:: What needs to be done ::
Type out every line of the data again, exactly.

== == ==

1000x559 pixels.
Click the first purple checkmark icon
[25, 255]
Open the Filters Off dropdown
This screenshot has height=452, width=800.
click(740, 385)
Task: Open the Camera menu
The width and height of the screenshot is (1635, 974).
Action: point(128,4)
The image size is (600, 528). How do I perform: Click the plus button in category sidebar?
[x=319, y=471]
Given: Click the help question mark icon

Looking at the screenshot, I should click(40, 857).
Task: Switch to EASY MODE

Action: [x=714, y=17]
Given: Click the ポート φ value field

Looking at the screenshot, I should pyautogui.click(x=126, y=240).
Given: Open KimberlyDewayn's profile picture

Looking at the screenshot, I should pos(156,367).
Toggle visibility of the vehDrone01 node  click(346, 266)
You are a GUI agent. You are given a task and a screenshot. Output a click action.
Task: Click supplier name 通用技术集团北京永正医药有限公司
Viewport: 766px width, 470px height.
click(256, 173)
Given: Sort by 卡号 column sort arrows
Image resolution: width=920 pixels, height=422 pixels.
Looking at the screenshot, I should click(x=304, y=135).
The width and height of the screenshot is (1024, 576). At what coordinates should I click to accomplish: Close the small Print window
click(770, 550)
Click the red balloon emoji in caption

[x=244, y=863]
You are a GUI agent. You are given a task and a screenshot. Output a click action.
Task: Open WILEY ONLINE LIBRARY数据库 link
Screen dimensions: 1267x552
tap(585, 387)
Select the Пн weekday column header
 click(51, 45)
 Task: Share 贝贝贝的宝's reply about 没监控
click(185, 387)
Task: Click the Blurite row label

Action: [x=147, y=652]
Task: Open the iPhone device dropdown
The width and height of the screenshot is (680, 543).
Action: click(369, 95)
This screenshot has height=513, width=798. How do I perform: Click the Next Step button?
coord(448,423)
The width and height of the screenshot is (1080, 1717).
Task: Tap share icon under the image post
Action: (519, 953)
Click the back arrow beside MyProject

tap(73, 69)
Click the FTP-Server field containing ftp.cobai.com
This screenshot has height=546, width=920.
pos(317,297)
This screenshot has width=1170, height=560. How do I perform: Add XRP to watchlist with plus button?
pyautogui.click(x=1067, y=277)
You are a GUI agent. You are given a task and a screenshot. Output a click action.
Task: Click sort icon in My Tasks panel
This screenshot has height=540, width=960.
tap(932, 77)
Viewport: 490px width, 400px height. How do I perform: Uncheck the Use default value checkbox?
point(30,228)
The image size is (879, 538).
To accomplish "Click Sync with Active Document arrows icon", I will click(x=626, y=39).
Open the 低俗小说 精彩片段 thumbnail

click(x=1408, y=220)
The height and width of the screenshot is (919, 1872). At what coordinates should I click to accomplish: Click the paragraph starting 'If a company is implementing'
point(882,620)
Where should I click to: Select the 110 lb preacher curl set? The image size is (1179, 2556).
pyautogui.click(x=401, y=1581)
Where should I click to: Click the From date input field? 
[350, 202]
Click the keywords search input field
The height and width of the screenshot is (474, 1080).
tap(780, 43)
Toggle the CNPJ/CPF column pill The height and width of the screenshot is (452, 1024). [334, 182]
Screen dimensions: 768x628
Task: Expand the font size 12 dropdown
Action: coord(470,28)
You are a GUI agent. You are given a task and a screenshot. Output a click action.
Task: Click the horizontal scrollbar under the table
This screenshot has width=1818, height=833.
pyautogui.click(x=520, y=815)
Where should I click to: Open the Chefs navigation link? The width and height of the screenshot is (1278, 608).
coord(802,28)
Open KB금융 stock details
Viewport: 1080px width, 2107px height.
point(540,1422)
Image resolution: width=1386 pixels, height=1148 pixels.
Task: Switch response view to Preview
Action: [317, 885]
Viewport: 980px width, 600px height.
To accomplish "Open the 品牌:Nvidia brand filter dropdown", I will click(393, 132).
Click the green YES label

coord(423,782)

== == ==

:: Task result ::
1000x559 pixels.
Click the first purple checkmark icon
[25, 255]
Open the Filters Off dropdown
This screenshot has height=452, width=800.
click(740, 385)
Task: Open the Camera menu
The width and height of the screenshot is (1635, 974).
Action: point(128,4)
The image size is (600, 528). How do I perform: Click the plus button in category sidebar?
[x=319, y=471]
Given: Click the help question mark icon

Looking at the screenshot, I should click(40, 857).
Task: Switch to EASY MODE

Action: [x=714, y=17]
Given: Click the ポート φ value field

Looking at the screenshot, I should pyautogui.click(x=126, y=240).
Given: Open KimberlyDewayn's profile picture

Looking at the screenshot, I should pos(156,367).
Toggle visibility of the vehDrone01 node  click(346, 266)
You are a GUI agent. You are given a task and a screenshot. Output a click action.
Task: Click supplier name 通用技术集团北京永正医药有限公司
Viewport: 766px width, 470px height.
click(256, 173)
Given: Sort by 卡号 column sort arrows
Image resolution: width=920 pixels, height=422 pixels.
Looking at the screenshot, I should click(x=304, y=135).
The width and height of the screenshot is (1024, 576). At what coordinates should I click to accomplish: Close the small Print window
click(770, 550)
Click the red balloon emoji in caption

[x=244, y=863]
You are a GUI agent. You are given a task and a screenshot. Output a click action.
Task: Open WILEY ONLINE LIBRARY数据库 link
Screen dimensions: 1267x552
tap(585, 387)
Select the Пн weekday column header
 click(51, 45)
 Task: Share 贝贝贝的宝's reply about 没监控
click(185, 387)
Task: Click the Blurite row label

Action: [x=147, y=652]
Task: Open the iPhone device dropdown
The width and height of the screenshot is (680, 543).
Action: click(369, 95)
This screenshot has height=513, width=798. How do I perform: Click the Next Step button?
coord(448,423)
The width and height of the screenshot is (1080, 1717).
Task: Tap share icon under the image post
Action: (519, 953)
Click the back arrow beside MyProject

tap(73, 69)
Click the FTP-Server field containing ftp.cobai.com
This screenshot has height=546, width=920.
pos(317,297)
This screenshot has width=1170, height=560. How do I perform: Add XRP to watchlist with plus button?
pyautogui.click(x=1067, y=277)
You are a GUI agent. You are given a task and a screenshot. Output a click action.
Task: Click sort icon in My Tasks panel
This screenshot has height=540, width=960.
tap(932, 77)
Viewport: 490px width, 400px height. How do I perform: Uncheck the Use default value checkbox?
point(30,228)
The image size is (879, 538).
To accomplish "Click Sync with Active Document arrows icon", I will click(x=626, y=39).
Open the 低俗小说 精彩片段 thumbnail

click(x=1408, y=220)
The height and width of the screenshot is (919, 1872). At what coordinates should I click to accomplish: Click the paragraph starting 'If a company is implementing'
point(882,620)
Where should I click to: Select the 110 lb preacher curl set? The image size is (1179, 2556).
pyautogui.click(x=401, y=1581)
Where should I click to: Click the From date input field? 
[350, 202]
Click the keywords search input field
The height and width of the screenshot is (474, 1080).
tap(780, 43)
Toggle the CNPJ/CPF column pill The height and width of the screenshot is (452, 1024). [334, 182]
Screen dimensions: 768x628
Task: Expand the font size 12 dropdown
Action: coord(470,28)
You are a GUI agent. You are given a task and a screenshot. Output a click action.
Task: Click the horizontal scrollbar under the table
This screenshot has width=1818, height=833.
pyautogui.click(x=520, y=815)
Where should I click to: Open the Chefs navigation link? The width and height of the screenshot is (1278, 608).
coord(802,28)
Open KB금융 stock details
Viewport: 1080px width, 2107px height.
point(540,1422)
Image resolution: width=1386 pixels, height=1148 pixels.
Task: Switch response view to Preview
Action: [317, 885]
Viewport: 980px width, 600px height.
To accomplish "Open the 品牌:Nvidia brand filter dropdown", I will click(393, 132).
Click the green YES label

coord(423,782)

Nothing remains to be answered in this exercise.